San Diego to Sell Bonds For Water System Upgrade
San Diego Daily Transcript - 8/5/02
San Diego will sell up to $350 million in bonds to begin
paying for the next phase of a massive effort to improve the city's
water storage and delivery system.
In April, the City Council passed a hefty 34 percent
water rate increase, partly to raise money for the annual debt service
on the bonds. The council followed up Monday, clearing the way for city
staff to raise the money to pay for the initial phases of the
half-billion-dollar capital improvement program.
Over the course of the five-year plan, the city's water
department will complete dozens of individual projects. They range from
the replacement of old cast-iron pipes that are responsible for most of
the city's water main brakes to upgrades in the reservoir and water
Under the plan adopted by the council Monday, the city's
staff will have the discretion to sell between $150 million and $350
million in bonds. Exactly how much money will be raised will depend on
cash flow needs and the market conditions when the bonds are sold in
October, according to Deputy City Manager Patricia Frazier.
In addition, the city may use some of its capacity to
refinance a portion of the $385 million in bonds it sold in 1998 to
begin its huge water infrastructure overhaul. That initial, three-year
program is nearly complete.
Under the new program, more bond sales will be required
to keep cash flowing in as the projects are constructed between 2003 and
2007, Frazier said.
There are two primary decisions facing city staff at
this point: whether or not to refinance a portion of the previous bonds;
and how many years of construction to fund in the initial bond sale.
If the city does decide to refinance, it could sell up
$95 million in bonds, resulting in $8 million a year of debt service for
30 years. A cost analysis will be conducted to determine if the city
will save money by refinancing, Frazier said.
The second decision involves how much of the
construction the city will finance initially -- two or three years'
worth of work. At two years, the city will sell up to $180 million in
bonds at an annual debt service of approximately $13 million for 30
years. Under a three-year plan, the city will sell up to $255 at an
annual cost of about $20 million.
The money for the debt service will come from a series
of rate increases approved by the council in April. They will raise the
department's revenue by 6 percent a year over the course of five years.

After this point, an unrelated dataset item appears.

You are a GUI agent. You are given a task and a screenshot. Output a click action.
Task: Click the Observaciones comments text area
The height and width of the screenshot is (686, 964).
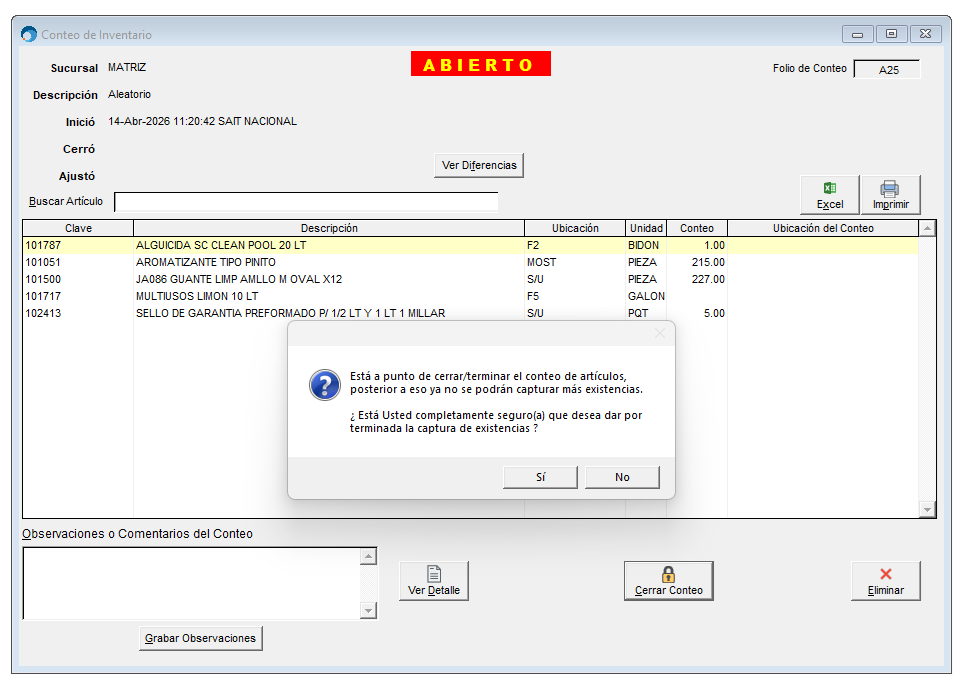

With some compounding, the rate hikes will result in an overall revenue
increase of 34 percent.
A little more than half the money will go for debt
service on the bonds. The rest will pay for the growing operational and
maintenance costs in the city's water department.
Small users will see the biggest percentage increases
due to the structure of the rate changes. Half of the revenue will come
from increases to the base rates and the other half from the commodity
portion of the bill.
Richard Mendes, the city's utilities general manager,
said San Diego's water infrastructure had been all-but ignored for
decades before the council approved the initial series of three rate
increases in 1997. Those hikes allowed the department to float the $385
million in bonds and begin the massive program. The bond sale approved
by the council Monday will continue the program.